Once European soccer seasons had finished in the early summer, I paused my Fanatiz subscription for two months. There was nothing to see there. September 23 was to be the restart date.

It came. It went. Nothing happened.

So I logged into Fanatiz, viewed my profile, and clicked on “resume subscription.” It asked me to confirm whether this was really, really what I wanted to do. Which I thought was ineffably polite. I clicked. No response. I clicked again. Again, no response.

These things happen online, right? Not everything works perfectly. There are remedies. Sometimes you wait a few seconds, a few minutes, perhaps a few hours.

Or you try another browser. Or even three other browsers.

After all of the above, still nada.

Please Help Me Give You Money. Oh, You Don’t Want It?

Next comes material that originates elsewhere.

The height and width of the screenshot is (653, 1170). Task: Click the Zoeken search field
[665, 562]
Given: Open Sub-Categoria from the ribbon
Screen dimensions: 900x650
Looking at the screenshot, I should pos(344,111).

Then began the search for help. Too many sites, sadly, hide customer service as if it was the drunken uncle at a christening. You don’t want to talk to him, do you? He’s not all there. He’s really not there at all, in fact. Try this FAQ instead.

After quite some scouring on the site, I discovered I could enter my email and my problem and then expect a reply.

Swiftly came delight. An almost instant response.

It was delivered, apparently, not by Fanatiz personally, but via Zendesk.

It read: “Your request has been received and is being reviewed by our support staff. Here are some great articles that may help.”

I looked at the articles linked. The first was: “How can I cancel my subscription?”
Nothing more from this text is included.